The Republican nominee for U.S. Senate in Georgia certainly has a gift to — not of — gab, but the [in]ability for him to effectively articulate his political vision and position on policy is impossible to ignore when he speaks at his campaign rallies.
That truth was again on stunning display on Wednesday in the city of McDonough in suburban Atlanta, where Walker delivered a speech that covered topics like vampires and werewolves that are of little or no importance to voters — especially in the weeks ahead of his consequential runoff election against Sen. Raphael Warnock.
Earlier in the speech, he was talking about Martians.
The nearly incomprehensible diatribe based on his alleged recent experience watching the Fright Night movie at home was the victim of unfortunate timing since it came just days after comedian Dave Chappelle called him “observably stupid” during a funny opening monologue while hosting SNL this past weekend.
For all intents and purposes, Walker’s speech was likely supposed to be a metaphor for life and faith.
However, in practice, the gaffe-filled gibberish turned out to be nothing more than another in a long line of opportunities for critics to point out Walker’s glaring shortcomings of verbal proportions.
For instance, Walker decided that people attending a political rally for a close U.S. Senate race should hear about how “cool” he thinks vampires and werewolves are:
I was here watching a stupid movie late at night hoping it’s gonna get better it don’t get better but you keep watching anyway.

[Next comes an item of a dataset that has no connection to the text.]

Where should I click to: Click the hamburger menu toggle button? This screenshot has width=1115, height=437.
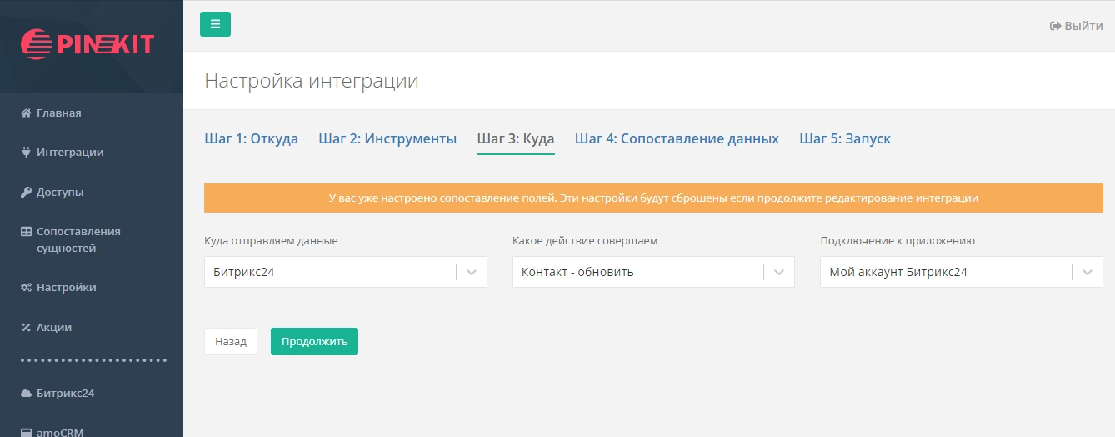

Cause the other night, the other night I was watching this movie — I was watching this movie called Fright Night, Freak Night or some type of night but it was about vampires. I don’t know if you know but vampires are some cool people are they not? But let me tell you something that I found out: a werewolf can kill a vampire did you know that? I never knew that. So I don’t want to be a vampire anymore, I wanna be a werewolf.
Again, those words were uttered by a smiling Walker with a U.S. Senate seat on the line.
There was no mention of the economy, immigration or any other key issues voters have identified as being important.
Instead, he spent time talking about the werewolves in a movie that *checks notes* actually never featured a single werewolf, as SB Nation pointed out.
To call it an embarrassment would be an understatement only if Walker realized the joke is usually on himself.
It’s part of the reason why Chappelle said on Saturday night that he was hesitant to publicly criticize Walker because they’re both Black men.
“But I have to admit, he’s, um, observably stupid, Chappelle told a howling live studio audience. “And even when he’s not talking his mouth be open a little bit. Like… he’s the kind of guy who looks like he thinks before he makes a move on Tic-Tac-Toe.”
Depending on who you ask, other parts of Chappelle’s standup routine may have bordered on controversial, but Walker’s speech on Wednesday seemed to lend more credence to the notion that the candidate is “observably stupid.”